Avera should resign immediately, or else the city council should fire him and start the process of replacing him.

His leadership during the two latest sewer spills, along with his handling of the crisis in the aftermath and his lack of accountability today, underscore that Avera does not have the maturity or decision-making capacity to properly handle urgent situations with potentially major consequences for everyday Hollister residents.
What if something similar happens again? What if a much-worse disaster occurs? The city can’t take the risk of answering those questions, especially here in earthquake country, in a place with limited money and resources and where the economy has been mostly sideways for decades.

Avera not only led the charge to keep the sewage spills secret from the public, but he and the city also concealed the matter from the Central Coast Regional Quality Control Board. It’s the same agency that in 2002 fined Hollister $1.2 million and, more significantly, slapped the city with a ban against all new construction that lasted for a half-dozen years, crushing the local economy like a wrecking ball through wooden planks. It came after a 15 million-gallon sewage spill into the same riverbed, which officials at the time embarrassingly and erroneously blamed on a gopher hole.

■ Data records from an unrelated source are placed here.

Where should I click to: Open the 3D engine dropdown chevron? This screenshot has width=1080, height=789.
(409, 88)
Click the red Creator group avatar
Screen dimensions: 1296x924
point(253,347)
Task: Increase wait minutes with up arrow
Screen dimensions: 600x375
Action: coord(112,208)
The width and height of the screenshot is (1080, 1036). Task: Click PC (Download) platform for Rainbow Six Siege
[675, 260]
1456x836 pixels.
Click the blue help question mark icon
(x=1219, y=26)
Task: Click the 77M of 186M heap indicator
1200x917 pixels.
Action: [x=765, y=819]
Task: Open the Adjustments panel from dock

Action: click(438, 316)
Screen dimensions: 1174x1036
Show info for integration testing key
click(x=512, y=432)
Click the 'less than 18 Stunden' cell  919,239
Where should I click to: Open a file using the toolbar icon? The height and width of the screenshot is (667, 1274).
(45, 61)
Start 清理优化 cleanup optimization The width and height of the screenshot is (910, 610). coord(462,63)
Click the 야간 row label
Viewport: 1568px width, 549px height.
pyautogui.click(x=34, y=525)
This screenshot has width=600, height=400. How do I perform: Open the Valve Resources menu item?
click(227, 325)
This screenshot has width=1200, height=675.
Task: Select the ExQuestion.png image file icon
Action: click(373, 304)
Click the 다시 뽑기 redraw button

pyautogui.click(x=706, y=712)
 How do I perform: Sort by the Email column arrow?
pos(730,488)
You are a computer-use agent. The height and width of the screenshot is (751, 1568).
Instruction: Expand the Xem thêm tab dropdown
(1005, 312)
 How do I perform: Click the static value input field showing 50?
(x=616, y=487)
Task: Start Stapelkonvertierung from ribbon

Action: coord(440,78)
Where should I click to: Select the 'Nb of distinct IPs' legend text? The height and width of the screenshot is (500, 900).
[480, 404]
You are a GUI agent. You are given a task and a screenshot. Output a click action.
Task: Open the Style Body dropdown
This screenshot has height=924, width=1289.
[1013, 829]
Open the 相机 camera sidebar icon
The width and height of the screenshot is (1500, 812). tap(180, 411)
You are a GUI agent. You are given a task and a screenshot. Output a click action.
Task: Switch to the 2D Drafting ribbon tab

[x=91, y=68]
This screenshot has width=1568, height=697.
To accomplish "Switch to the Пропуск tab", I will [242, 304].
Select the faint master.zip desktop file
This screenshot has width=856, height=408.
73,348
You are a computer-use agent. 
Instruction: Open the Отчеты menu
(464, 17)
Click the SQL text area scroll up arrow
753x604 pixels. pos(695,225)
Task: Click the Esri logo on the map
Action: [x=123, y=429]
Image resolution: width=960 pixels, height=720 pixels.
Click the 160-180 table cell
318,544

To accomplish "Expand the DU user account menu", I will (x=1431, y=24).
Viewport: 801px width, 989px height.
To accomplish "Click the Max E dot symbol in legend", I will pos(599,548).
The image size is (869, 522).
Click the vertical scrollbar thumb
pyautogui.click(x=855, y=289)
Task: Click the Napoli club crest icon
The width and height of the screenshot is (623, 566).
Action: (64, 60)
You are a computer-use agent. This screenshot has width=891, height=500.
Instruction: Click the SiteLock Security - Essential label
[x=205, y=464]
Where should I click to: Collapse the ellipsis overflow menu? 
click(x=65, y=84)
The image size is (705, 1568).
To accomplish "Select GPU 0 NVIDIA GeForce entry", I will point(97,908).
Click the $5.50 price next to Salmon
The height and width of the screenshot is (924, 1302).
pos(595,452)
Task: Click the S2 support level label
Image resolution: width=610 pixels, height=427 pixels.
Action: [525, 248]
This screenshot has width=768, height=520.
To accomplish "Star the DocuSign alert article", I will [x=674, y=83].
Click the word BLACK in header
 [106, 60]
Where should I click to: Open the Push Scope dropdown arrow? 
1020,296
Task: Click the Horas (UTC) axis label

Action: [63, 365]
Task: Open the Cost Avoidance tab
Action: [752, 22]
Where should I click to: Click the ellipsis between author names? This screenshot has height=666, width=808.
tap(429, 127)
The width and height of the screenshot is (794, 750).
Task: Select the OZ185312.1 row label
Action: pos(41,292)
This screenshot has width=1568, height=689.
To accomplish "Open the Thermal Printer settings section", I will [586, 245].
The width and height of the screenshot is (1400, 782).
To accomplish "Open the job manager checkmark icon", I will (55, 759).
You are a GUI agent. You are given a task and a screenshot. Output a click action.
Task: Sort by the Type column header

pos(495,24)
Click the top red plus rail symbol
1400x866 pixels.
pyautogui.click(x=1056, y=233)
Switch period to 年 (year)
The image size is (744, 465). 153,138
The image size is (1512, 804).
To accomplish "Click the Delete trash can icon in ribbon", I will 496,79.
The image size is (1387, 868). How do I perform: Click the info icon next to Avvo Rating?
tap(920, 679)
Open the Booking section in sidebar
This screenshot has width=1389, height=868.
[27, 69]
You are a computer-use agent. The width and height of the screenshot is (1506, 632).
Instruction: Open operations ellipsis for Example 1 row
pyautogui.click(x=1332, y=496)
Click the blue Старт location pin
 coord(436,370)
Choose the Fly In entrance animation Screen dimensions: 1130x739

Apparently Avera, around with the city at the time of the 2002 sewer spill as a top planning official, didn’t learn any lessons, at least telling by his handling of the July and September spills and his own blaming of the latest breaches on worn-out equipment.

His failings started with the city’s response to the July breach of a pipeline valve leading to the domestic sewer plant, which takes in waste from the San Benito Foods cannery. His administration’s lack of transparency with the public and state water board was inexcusable for someone paid more than $180,000 a year to watch over a city of 36,000 people.

Why would he approve of such an irresponsible direction? There is no logical explanation for it, other than that he and others wanted to hide it because they feared the consequences, which are potentially worse now due to state water board enforcement action. He absolutely should have been forthright with the state board, especially in light of the relatively recent moratorium enforcement, and informed the public about the breach problem and environmental impacts.

Instead of devising a permanent solution to the problem, Avera and other officials came up with a hodgepodge plan to patch the valve leak with an inflatable plug, which predictably, eventually burst from the pressure. The problem clearly needed a permanent solution, which the council finally approved this week long after the spills, and not a temporary fix.

Now here we are six months after the initial spill, and the city until just recently— after officials found out the state wasn’t happy—had been continuing to execute the inflatable rubber-ball plan with the breaches.

Perhaps even worst yet, Avera has refused to take responsibility for the spills or botched response and inexplicably blamed it on equipment—meaning he’s arguing no human error, or that his and others’ decisions along the way somehow didn’t play into the outcome. He also made a point to downplay the significance of the environmental damage, which is saying in certain terms that it’s just no big deal.

He refused to entertain the notion that the cannery might actually pay into the repairs for a valve leak that he himself blamed on acidizing caused by the tomato plant. Why would the city forgive the cannery of any expense if its acid caused the problem? Who is getting an unequivocal pass? Why do Avera and other officials making six figures in a small, rural town constantly act like they’re playing with funny money instead of taxpayers’ hard-earned dollars?

This is still a relatively poor community whose residents pay through the roof on sewer bills due to the city’s general incompetence back in the early 2000s.

This place and its residents can’t keep making the same, impractical mistakes. People here can’t accept mediocrity in their leadership. For those reasons, it is time for Avera to move on, either voluntarily or through a city council decision.